The answer is the line with "Task: Expand the 12 replies under ozge_m_n" and every line after it to the end of the listing, retyped exactly. Pictures do not belong in it.

» **Supplied material**:

◇ ◇ ◇ ◇ ◇ ◇ ◇

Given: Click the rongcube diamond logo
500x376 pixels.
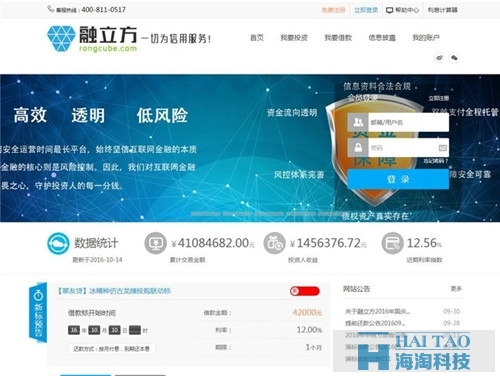Looking at the screenshot, I should [x=61, y=39].
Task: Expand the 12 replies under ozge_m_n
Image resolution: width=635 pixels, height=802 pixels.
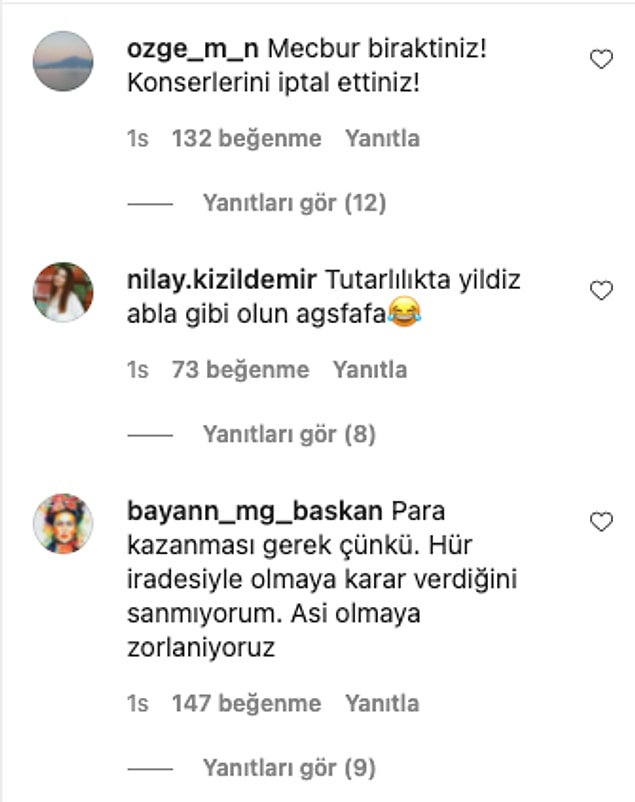Action: point(294,203)
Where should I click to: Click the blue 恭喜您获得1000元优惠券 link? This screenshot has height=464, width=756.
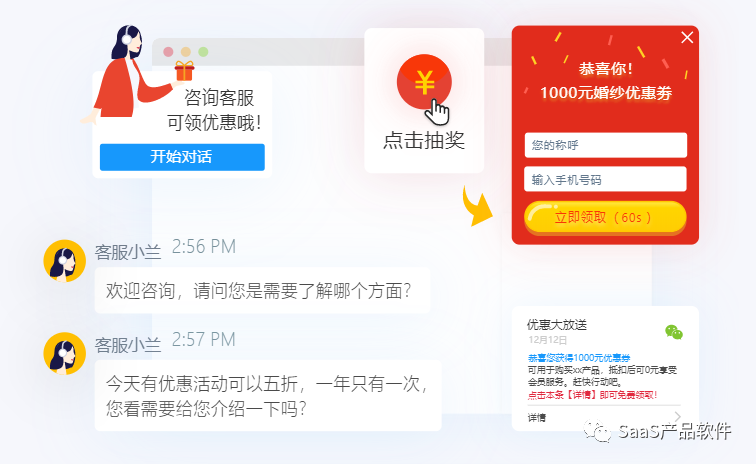click(x=579, y=358)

◇ ◇ ◇ ◇ ◇ ◇ ◇

» **Solution**:
Task: Expand the 12 replies under ozge_m_n
Image resolution: width=635 pixels, height=802 pixels.
Action: point(294,203)
Where should I click to: Click the blue 恭喜您获得1000元优惠券 link? This screenshot has height=464, width=756.
click(x=579, y=358)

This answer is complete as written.